Member of the Riksdag
- In office 4 October 2010 – 10 June 2024

Secretary of the Sweden Democrats
- In office Early 2005 – 7 May 2005
- Preceded by: Jan Milld
- Succeeded by: Björn Söder

Personal details
- Born: 14 November 1972 (age 53) Nyköping's Eastern Parish, Nyköping Municipality, Södermanland County, Sweden
- Party: Sweden Democrats
- Occupation: Politician

= David Lång =

Swedish politician (born 1972)

Lars David Lång (born 14 November 1972) is a former Swedish member of the Riksdag for the Sweden Democrats from 2010 to 2024.

He has been a member of the Taxation Committee from October 2010 until January 2010 when he left the Taxation Committee to join the Social Insurance Committee in January 2012. He left the Social Insurance Committee in October 2014 and after the 2014 general election and rejoined the Taxation Committee. He is also a board member for the Sweden Democrats.

== Career ==
===Early life===
Lång was born in Nyköping in 1972 before to Stockholm in 1995 to pursue studies in business administration and economics. He worked as a payroll administrator for the Swedish Armed Forces but was fired from the job in 2006 due to his involvement with the Sweden Democrats.

===Politics===
Lång joined the Sweden Democrats in 1999. During the 2006 general election Lång was chosen to be on the twelfth place for the Sweden Democrat's ballot list. In 2009 he was chosen to be on the Diocese of Stockholm and as a substitute member for the Swedish Church meeting (Kyrkomötet (Svenska kyrkan)). Since 2014 he is a full member of the Swedish Church meeting.

Lång is also the author behind the Sweden Democrats economic planning program. He is also a host of Radio SD, the Sweden Democrats radio program, and the Sweden Democrats' voice in Stockholm's community radio. Long is considered to be one of the party's traditionalists with ideas closer to former SD chairman Mikael Jansson.
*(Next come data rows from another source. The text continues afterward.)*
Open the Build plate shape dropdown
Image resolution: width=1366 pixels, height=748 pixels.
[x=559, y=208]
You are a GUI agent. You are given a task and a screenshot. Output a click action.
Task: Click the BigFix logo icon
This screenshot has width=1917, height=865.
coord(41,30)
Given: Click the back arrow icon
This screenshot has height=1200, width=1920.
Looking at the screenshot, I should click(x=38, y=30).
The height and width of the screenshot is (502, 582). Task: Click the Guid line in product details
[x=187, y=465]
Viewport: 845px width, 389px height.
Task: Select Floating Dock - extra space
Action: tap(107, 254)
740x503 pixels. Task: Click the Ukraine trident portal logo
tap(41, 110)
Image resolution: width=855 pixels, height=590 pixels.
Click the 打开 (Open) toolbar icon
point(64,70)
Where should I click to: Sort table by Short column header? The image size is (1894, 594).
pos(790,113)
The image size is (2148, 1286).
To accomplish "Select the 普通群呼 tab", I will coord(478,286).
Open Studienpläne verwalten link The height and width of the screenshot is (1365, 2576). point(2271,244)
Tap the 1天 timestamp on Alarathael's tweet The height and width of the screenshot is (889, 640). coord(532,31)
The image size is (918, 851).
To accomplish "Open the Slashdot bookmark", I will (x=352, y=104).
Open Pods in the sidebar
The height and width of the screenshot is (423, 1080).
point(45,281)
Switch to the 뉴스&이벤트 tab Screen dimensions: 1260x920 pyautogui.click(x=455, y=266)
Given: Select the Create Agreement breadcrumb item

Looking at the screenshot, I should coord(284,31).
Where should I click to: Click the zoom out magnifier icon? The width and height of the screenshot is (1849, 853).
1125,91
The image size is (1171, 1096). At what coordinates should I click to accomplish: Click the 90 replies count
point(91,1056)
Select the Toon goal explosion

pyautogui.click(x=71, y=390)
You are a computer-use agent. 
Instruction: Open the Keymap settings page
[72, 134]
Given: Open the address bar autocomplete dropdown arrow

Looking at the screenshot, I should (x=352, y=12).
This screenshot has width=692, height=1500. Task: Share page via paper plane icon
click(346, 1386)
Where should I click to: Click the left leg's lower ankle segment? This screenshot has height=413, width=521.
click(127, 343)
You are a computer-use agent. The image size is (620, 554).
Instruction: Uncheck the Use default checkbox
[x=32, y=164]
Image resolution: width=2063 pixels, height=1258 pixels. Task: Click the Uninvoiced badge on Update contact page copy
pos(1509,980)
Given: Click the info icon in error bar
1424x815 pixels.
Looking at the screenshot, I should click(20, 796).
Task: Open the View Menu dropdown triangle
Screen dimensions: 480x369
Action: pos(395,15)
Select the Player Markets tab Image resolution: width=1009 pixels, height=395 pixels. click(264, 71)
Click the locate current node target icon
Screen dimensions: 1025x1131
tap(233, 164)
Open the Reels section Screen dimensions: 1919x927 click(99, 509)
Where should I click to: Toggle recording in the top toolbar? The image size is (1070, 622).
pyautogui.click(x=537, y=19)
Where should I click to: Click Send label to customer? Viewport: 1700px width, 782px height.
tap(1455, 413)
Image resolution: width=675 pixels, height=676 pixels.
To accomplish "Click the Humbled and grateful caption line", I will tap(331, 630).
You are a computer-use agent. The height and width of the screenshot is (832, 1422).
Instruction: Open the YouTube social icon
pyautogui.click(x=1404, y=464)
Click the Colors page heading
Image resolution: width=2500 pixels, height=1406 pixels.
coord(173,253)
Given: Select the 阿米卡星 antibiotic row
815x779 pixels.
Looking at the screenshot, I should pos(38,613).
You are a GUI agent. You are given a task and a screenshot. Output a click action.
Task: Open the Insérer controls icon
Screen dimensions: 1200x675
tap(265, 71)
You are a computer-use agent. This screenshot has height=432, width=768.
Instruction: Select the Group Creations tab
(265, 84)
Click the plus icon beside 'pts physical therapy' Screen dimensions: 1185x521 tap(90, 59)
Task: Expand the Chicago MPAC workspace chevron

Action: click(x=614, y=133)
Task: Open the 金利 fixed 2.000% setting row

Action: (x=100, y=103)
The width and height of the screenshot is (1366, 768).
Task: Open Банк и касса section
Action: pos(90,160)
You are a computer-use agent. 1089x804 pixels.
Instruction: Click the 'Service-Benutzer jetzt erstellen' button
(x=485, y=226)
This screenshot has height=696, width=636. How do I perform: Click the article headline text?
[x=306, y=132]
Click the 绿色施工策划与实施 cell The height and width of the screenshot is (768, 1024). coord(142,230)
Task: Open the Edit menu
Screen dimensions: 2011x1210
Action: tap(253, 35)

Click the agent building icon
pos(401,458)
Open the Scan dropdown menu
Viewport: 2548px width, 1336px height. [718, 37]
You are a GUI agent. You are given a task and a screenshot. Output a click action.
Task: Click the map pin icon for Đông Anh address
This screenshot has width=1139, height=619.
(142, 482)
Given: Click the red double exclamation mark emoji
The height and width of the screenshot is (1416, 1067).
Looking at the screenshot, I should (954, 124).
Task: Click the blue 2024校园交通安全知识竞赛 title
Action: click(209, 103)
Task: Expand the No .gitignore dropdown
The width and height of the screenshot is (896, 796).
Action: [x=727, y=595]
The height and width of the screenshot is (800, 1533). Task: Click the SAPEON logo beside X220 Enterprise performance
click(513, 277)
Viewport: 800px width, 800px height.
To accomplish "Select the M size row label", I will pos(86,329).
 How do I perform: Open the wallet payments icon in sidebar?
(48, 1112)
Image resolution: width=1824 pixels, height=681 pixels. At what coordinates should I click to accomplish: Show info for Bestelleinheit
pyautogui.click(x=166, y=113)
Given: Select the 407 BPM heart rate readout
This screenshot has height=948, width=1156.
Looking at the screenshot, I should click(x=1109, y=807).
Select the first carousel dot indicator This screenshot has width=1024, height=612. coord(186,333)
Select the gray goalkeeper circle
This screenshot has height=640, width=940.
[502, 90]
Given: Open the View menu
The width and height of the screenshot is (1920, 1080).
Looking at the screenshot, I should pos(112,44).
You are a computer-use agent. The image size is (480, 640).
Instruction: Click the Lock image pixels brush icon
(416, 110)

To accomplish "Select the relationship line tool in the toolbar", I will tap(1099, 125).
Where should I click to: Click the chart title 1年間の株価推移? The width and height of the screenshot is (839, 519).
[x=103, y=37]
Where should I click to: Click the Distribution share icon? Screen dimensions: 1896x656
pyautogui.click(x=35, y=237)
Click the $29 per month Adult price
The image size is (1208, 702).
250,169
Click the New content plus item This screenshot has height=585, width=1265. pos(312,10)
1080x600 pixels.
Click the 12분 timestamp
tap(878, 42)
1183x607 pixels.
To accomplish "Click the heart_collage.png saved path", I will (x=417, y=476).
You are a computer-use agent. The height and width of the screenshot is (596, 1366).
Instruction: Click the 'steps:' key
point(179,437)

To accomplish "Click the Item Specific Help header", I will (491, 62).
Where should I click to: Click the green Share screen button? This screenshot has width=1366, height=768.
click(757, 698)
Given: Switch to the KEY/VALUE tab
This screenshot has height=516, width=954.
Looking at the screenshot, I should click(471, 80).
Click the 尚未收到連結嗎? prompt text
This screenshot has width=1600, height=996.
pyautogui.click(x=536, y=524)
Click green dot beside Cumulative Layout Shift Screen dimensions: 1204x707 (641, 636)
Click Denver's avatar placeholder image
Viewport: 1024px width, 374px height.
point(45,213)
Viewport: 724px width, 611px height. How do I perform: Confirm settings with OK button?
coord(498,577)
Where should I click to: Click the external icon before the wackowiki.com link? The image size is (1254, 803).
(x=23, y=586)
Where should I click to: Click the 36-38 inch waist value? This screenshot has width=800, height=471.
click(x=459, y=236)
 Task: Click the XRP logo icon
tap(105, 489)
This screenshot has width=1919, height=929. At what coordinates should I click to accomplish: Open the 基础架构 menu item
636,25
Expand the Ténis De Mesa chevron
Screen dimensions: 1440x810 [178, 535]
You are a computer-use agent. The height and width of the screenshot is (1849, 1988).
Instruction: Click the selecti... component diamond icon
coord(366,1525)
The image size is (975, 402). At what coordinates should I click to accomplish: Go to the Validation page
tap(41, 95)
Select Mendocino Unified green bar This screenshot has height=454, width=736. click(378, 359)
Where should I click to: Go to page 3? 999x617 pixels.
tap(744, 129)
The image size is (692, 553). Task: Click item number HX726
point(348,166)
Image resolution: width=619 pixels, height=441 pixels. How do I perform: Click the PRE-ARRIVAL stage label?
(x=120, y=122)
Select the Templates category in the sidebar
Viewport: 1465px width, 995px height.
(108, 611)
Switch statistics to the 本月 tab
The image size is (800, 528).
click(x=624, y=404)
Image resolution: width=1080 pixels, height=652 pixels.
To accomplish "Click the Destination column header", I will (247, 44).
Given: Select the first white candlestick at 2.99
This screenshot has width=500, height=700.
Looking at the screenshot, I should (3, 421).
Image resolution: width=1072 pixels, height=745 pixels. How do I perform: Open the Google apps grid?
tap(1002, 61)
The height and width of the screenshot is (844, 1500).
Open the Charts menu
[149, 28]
Lång has said that his beliefs include limiting immigration and foreign influence over Sweden, and that he previously supported Sweden's entrance into the European Union in 1995 but has since changed his view and supports a Swedish-EU exit.

In the 2010 general election Lång campaigned for place number 20 on the Sweden Democrats ballot. He ended up being the last person to be elected since the Sweden Democrats received 20 seats in the Riksdag in the 2010 general election. He was elected and served in the Taxation Committee. He later left the Taxation Committee and later represented his party in the Social Insurance Committee after he left the Taxation Committee. He later rejoined the Taxation Committee after the 2014 general elections.

===Ausländer raus controversy===
In June 2024, during a post-election party following the European Parliament election, Lång was caught on tape by an Expressen journalist while singing the German anti-immigration slogan "Ausländer raus, Ausländer raus" over the song "L'amour toujours" during an interview with SD spokesperson Richard Jomshof. The journalist reported that Lång attempted to take the recording equipment after realizing he was being recorded. Jomshof then urged Lång to leave.

Following the incident, SD Riksdag leader Linda Lindberg, stated that Lång "was very tired and acted in kind of a buffoonish way", and that she "expected higher standards" from him in future occasions. Lång gave a subsequent press release in which he apologised and claimed he was unaware of the song's association to extremism, but said he would resign his seat in the Riksdag to avoid further negative publicity. He was replaced by Mats Hellhoff.